I had gained all that I wanted, and much more than I could have expected so soon. There was no more to be said and no excuse for our lingering at the table.

We went out into the lounge to drink our coffee, both looking at English illustrated papers a fortnight old. Their dullness seemed intolerable in this weary gap of inactivity that had to be lived through before the time came for our final risk.

“I can’t stand this any longer,” said Edmund suddenly, throwing down a sheet of snapshots of advertising peeresses at race-meetings, foolishly photographed in the awful ungainliness which the camera reveals in the act of walking.

“Let’s go out and walk or drive somewhere.”

“We can’t both leave. It’s not safe,” I reminded him.

I persuaded him to go out alone, for I felt I could better endure the irksomeness without him.

I returned to my room and sat by the window looking out over the sea, and listening to the sound of its waves on the sea-wall. The sound of the sea is always soothing and always melancholy, but it is especially so in distant places, for the sea has but one voice, everywhere its murmur is the same that we hear at home.

Edmund came in about midnight, and we sat together in the dark by the window.
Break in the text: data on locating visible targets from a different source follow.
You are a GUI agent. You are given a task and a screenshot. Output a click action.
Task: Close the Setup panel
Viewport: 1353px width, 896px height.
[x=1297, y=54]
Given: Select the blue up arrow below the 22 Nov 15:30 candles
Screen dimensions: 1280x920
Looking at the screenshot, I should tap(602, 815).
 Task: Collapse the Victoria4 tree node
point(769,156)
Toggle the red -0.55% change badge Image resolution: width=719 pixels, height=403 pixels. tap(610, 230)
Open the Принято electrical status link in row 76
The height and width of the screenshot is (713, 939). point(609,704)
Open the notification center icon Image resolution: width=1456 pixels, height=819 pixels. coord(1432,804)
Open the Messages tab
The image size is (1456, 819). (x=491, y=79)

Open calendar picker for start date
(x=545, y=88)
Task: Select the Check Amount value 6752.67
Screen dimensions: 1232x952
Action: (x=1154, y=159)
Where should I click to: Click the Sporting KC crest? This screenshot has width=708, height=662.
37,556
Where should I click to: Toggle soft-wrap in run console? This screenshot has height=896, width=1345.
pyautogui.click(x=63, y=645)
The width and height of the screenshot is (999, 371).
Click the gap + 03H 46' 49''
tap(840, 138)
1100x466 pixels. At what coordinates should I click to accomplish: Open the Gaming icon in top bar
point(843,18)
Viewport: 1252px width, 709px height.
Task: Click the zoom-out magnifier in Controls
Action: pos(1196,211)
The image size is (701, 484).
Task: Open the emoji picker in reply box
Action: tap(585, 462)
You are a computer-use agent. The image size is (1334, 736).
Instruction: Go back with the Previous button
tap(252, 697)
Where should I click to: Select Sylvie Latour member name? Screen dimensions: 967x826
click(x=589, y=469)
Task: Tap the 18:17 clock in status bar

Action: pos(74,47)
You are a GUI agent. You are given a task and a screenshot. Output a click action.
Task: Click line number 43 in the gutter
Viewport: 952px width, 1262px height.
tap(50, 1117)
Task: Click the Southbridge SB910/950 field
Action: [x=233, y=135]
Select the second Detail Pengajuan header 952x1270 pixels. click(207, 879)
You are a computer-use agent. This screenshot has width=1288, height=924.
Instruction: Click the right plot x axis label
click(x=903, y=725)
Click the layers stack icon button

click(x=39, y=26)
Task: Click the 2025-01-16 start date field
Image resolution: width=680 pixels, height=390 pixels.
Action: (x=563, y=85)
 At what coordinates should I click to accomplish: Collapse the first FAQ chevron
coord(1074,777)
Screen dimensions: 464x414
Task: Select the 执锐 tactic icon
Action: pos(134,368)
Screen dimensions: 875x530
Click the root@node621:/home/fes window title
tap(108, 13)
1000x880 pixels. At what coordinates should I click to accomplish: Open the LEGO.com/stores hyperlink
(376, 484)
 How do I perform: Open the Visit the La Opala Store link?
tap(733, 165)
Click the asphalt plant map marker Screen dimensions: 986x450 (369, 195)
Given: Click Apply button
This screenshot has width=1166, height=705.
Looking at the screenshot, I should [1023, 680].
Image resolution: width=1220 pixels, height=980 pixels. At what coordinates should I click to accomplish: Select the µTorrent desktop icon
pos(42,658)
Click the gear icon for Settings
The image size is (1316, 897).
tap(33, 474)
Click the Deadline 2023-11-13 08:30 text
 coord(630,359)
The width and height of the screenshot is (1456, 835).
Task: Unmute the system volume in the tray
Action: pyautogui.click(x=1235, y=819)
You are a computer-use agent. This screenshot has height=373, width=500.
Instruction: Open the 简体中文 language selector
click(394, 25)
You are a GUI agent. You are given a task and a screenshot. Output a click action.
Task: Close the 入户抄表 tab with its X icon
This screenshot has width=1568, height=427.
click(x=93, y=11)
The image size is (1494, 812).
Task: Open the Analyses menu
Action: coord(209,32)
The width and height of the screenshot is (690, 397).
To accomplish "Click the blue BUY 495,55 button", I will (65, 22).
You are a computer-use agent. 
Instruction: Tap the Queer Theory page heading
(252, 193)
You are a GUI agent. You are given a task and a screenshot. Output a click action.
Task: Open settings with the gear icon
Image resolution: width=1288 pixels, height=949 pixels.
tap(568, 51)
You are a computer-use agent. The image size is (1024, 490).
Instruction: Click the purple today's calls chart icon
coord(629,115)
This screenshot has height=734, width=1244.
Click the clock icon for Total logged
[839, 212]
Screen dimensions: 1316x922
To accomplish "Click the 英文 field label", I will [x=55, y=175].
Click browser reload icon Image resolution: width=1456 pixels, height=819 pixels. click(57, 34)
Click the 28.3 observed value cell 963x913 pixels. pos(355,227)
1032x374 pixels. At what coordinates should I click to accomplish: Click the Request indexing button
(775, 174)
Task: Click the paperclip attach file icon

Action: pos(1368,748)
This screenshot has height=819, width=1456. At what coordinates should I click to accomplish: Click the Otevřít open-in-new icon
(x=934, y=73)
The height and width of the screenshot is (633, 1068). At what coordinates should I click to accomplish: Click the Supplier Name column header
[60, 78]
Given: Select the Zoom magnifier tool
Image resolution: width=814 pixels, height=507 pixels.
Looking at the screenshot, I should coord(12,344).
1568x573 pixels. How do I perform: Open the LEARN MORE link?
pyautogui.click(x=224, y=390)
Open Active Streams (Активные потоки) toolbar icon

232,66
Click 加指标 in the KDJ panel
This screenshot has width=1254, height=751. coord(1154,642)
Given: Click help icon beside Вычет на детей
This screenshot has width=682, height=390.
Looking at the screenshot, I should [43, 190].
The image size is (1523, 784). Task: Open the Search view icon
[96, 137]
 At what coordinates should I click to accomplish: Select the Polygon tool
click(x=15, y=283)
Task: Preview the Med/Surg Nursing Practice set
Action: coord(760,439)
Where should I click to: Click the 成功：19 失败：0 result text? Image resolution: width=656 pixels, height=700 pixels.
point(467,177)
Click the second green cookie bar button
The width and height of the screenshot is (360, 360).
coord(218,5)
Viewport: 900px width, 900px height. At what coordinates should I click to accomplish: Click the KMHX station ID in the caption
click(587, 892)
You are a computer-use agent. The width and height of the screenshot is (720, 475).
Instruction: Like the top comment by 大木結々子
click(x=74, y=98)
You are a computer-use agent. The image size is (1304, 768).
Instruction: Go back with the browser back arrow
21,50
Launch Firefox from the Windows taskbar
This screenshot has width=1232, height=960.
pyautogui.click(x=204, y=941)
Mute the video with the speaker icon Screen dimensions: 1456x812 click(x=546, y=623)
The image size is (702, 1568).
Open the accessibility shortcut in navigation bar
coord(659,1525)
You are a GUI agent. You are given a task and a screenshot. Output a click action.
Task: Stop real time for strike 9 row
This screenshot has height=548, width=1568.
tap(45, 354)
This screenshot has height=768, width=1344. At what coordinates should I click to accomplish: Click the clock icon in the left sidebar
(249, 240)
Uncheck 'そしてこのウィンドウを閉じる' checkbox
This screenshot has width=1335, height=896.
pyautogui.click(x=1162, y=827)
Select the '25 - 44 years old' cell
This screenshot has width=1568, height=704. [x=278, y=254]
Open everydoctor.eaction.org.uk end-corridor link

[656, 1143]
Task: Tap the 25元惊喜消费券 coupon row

Next door to the hotel there was a café, and its chairs and tables were spread out over the wide footpath. We could see under its electric lights the tops and tassels of tarbooshes, and the white discs of straw hats whose owners sat sipping coffee or lager beer, and eating olives and strange sweets. Most of them were talking loudly, and a strange babel of Arabic, Greek, Italian and French came up to us from the pavement.

“I have seen the policeman on duty,” said Edmund, “and put him all right with fifty piastres. The street will be as quiet as the grave when that infernal café shuts up.”